2. Description of the Prior Art
Generally, lead frames for semiconductor packages are made of metal. Such metal lead frames have a chip mounting plate on which a semiconductor chip made of a material different from the lead frame is mounted, and a plurality of leads arranged along the edge of the chip mounting plate. The leads are connected with chip pads of the semiconductor chip mounted on the chip mounting plate by means of a wire bonding so that transmission of electrical signal can be achieved between the semiconductor chip and each lead. After completing the wire bonding work, the lead frame with the semiconductor chip mounted on the chip mounting plate is molded into a single semiconductor package using a synthetic resin compound.
A chip mounting plate construction of conventional semiconductor package lead frames is shown in FIG. 1. Referring to FIG. 1, a chip mounting plate 3 is shown as having a sufficiently larger area than that of a semiconductor chip C mounted thereon so that it can sufficiently accommodate the entire area of the semiconductor chip C. Tee bars 3a are also shown. As a result, a large bonded area is formed between the chip mounting plate 3 and the semiconductor chip C bonded to the chip mounting plate 3 by means of an epoxy material 36. The chip mounting plate of lead frame may be subject to a high temperature working condition during the fabrication of a semiconductor package. Since the chip mounting plate 3 is made of a material different from that of the semiconductor chip C, it is thermally strained in a higher degree than that of the semiconductor chip C when the lead frame is subjected to a high temperature working condition due to a difference in thermal expansion coefficient between the chip mounting plate and the semiconductor chip.
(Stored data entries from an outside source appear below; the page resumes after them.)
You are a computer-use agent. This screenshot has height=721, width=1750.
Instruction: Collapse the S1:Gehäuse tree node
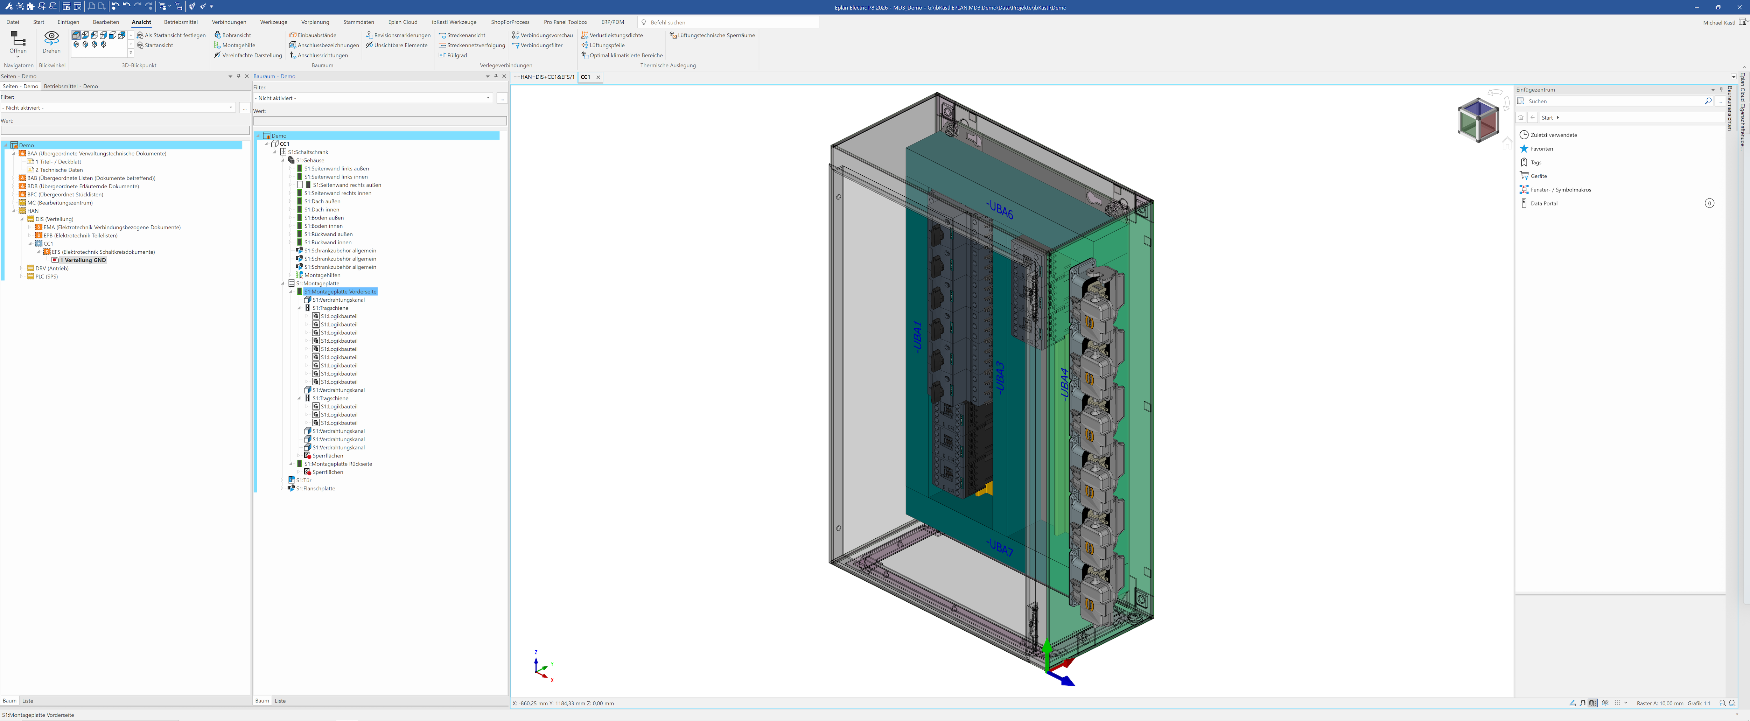pos(283,160)
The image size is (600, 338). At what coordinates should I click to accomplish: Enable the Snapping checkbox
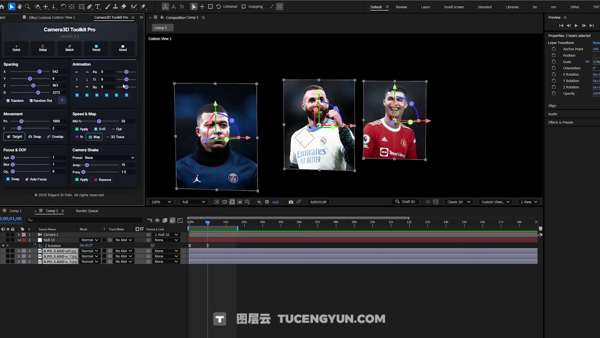244,7
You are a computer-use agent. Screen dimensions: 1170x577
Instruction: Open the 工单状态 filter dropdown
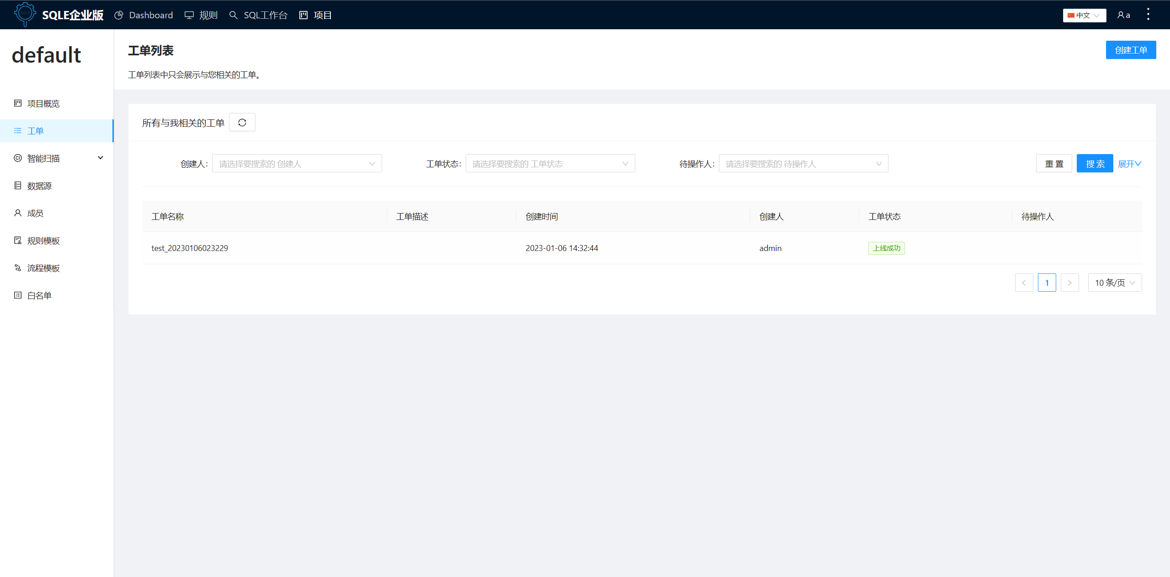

Since the bonded area between the chip mounting plate 3 and the semiconductor chip C is large, the thermal strain of the chip mounting plate 3 becomes higher. As a result, an interface lamination occurs at the bonded area of the semiconductor chip C mounted on the chip mounting plate 3. In particular, the severe strain of the chip mounting plate 3 results in a degraded operation of the semiconductor package finally fabricated and a degradation in product quality.